Thomson is a multi-faceted artist who works in a bewildering variety of media as well as writing poetry and pursuing scholarly research in Southern history and art history.(5) Thomson has said "In general, I see myself simply as a creative individual who does not specialize in any one medium or form of expression. I have drawn in all media, painted in oils, acrylics, alkyds, watercolors, pastels, egg tempera and many variations and combinations of these. I do relief, intaglio, lithography, serigraphy, collographs and monotypes in many variants. I do some sculpture, make books and do installations. And while I am certainly a visual artist first and foremost, I feel strongly about my art history work as well as my poetry. I see it all as flowing from the same well."(6) Though some have criticized Thomson's work for being stylistically inconsistent, in a recent essay Susi Colin has suggested that Thomson's lack of a definitive style "expresses the innate inner conflict in Southern culture "and sees it as "a conscious challenge to the traditional concept of artistic integrity".(7) It is also arguable that the consistency of Thomson's symbolism, coupled with a subtle but nagging sense of distortion (of color, of mood, of form) present in much of her work, unite her oeuvre despite variations in style and media. Thomson reuses a consistent set of images throughout her works, notably Southern landscape motifs, objects which suggest events in Southern history, snakes, UFOs, and Biblical references. And despite her self-characterization as a realist, much of her work hovers on the edge of unreality and fantasy through the use of heightened and often artificial colors, layering, blurred outlines, and fantastic juxtapositions of objects.

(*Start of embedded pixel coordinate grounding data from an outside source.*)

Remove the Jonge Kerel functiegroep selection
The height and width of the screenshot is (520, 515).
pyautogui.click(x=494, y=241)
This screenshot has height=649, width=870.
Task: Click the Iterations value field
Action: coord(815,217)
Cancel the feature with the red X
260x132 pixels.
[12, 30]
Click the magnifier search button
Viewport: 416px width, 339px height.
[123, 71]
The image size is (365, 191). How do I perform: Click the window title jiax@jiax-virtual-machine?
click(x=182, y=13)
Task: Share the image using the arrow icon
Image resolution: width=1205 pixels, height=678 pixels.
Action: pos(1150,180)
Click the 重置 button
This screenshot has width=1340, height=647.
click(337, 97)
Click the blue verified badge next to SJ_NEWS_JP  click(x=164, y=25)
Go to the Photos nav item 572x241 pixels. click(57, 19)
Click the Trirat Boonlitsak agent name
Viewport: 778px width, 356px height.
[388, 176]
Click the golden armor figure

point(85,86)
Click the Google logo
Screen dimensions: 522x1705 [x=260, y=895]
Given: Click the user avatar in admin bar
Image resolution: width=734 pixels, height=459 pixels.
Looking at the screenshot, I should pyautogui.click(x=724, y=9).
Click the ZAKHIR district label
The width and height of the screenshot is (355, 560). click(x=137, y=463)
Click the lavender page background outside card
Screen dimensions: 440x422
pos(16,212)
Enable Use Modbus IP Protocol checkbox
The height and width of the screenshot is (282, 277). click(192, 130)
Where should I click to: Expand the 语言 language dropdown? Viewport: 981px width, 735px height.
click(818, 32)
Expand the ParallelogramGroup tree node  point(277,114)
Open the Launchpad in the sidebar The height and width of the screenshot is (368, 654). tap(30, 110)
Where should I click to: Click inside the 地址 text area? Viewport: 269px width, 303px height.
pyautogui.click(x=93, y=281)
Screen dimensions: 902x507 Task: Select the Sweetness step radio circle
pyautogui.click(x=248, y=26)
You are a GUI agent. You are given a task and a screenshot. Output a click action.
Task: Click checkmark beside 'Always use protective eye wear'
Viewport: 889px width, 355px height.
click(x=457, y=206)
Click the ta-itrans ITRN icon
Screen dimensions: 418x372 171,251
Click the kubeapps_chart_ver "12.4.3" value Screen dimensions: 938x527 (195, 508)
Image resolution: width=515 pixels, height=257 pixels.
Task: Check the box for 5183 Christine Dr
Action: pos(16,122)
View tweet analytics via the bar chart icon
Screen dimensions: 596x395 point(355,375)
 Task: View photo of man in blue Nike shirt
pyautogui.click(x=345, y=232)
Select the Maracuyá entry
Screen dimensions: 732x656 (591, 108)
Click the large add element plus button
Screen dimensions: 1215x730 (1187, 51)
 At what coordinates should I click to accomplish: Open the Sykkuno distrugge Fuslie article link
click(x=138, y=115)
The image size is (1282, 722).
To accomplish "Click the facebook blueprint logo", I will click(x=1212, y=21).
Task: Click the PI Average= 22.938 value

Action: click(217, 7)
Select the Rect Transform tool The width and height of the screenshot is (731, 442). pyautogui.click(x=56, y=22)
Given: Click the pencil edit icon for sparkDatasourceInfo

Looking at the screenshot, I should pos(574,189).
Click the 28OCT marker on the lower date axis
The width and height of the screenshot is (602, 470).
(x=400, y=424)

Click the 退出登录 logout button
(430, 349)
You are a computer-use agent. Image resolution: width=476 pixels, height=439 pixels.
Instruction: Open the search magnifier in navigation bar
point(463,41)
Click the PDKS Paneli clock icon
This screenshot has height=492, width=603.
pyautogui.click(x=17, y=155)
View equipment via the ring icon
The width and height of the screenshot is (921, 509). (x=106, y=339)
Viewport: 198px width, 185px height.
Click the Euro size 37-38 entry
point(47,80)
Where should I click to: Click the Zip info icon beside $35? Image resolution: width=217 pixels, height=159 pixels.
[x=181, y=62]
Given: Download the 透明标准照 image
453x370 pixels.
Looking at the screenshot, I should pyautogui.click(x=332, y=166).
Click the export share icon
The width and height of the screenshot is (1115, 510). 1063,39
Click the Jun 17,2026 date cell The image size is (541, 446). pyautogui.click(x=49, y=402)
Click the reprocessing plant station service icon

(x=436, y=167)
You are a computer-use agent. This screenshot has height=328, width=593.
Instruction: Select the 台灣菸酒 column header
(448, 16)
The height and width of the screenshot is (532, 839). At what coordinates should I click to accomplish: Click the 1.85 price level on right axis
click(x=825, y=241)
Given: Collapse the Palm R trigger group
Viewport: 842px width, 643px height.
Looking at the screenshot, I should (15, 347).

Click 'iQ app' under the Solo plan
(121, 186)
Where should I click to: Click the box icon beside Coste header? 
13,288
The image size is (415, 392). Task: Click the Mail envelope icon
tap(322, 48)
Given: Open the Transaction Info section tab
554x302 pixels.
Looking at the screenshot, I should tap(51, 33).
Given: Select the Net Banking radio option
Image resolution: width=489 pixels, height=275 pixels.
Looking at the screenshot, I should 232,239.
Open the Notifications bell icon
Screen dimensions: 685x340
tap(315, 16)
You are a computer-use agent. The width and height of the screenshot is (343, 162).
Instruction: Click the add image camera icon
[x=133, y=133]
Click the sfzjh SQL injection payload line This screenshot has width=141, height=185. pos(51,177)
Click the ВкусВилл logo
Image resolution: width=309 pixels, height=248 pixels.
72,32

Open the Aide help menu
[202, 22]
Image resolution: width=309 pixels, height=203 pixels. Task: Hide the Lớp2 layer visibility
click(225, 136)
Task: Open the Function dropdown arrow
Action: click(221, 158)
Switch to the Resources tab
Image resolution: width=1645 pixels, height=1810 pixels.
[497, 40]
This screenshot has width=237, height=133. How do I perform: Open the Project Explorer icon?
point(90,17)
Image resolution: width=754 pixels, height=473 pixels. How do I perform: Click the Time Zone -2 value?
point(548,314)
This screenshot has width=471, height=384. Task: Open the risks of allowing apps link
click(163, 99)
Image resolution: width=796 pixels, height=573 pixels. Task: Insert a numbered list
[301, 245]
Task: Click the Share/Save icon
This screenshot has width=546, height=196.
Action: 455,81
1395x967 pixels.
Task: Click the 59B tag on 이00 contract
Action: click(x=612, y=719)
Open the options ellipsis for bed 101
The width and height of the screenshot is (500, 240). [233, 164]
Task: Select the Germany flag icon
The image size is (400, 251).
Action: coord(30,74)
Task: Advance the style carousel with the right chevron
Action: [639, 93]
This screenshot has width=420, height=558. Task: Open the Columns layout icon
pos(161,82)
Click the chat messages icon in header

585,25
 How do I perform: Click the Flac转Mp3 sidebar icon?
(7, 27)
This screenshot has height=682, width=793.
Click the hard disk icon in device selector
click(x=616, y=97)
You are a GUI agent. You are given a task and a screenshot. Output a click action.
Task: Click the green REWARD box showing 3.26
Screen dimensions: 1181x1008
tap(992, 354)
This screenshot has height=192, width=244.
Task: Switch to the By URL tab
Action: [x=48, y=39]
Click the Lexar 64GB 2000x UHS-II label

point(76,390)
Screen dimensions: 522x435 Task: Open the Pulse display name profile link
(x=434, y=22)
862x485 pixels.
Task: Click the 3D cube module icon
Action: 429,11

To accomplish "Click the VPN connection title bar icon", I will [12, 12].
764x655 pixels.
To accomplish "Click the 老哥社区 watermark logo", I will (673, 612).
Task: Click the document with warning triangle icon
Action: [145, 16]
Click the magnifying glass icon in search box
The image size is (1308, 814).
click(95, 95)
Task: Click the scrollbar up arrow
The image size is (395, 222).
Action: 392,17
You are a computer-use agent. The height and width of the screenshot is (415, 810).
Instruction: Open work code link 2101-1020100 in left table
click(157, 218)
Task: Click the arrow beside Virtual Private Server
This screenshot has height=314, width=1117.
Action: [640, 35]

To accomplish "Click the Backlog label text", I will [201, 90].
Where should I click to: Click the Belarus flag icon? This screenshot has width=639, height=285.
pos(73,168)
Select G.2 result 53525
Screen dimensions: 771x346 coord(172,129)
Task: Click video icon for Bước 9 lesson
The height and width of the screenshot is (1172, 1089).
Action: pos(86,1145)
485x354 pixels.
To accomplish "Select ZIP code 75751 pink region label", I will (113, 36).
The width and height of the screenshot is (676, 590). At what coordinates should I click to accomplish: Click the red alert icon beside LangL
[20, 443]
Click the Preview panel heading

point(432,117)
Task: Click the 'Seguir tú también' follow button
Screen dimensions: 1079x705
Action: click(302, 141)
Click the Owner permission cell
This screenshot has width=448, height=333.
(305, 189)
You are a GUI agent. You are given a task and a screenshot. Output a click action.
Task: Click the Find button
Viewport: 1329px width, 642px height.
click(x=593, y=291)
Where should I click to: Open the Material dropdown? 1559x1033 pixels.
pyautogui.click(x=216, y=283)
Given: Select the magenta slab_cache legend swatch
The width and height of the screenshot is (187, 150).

Thomson has said that her art is predominantly influenced by elements she thinks are embodied in the South, "...dichotomies of goodness and evil, freedom and enslavement, the sublime and the banal".(8) Some of her earliest and most continuous influences have come from Southern "popular art" such as church paintings, signs, yard decorations, and even storytelling imagery. In her desire to explore and embody the culture of the South, she has investigated and tried to incorporate all of its imagery whether natural, written, spoken, drawn, or painted.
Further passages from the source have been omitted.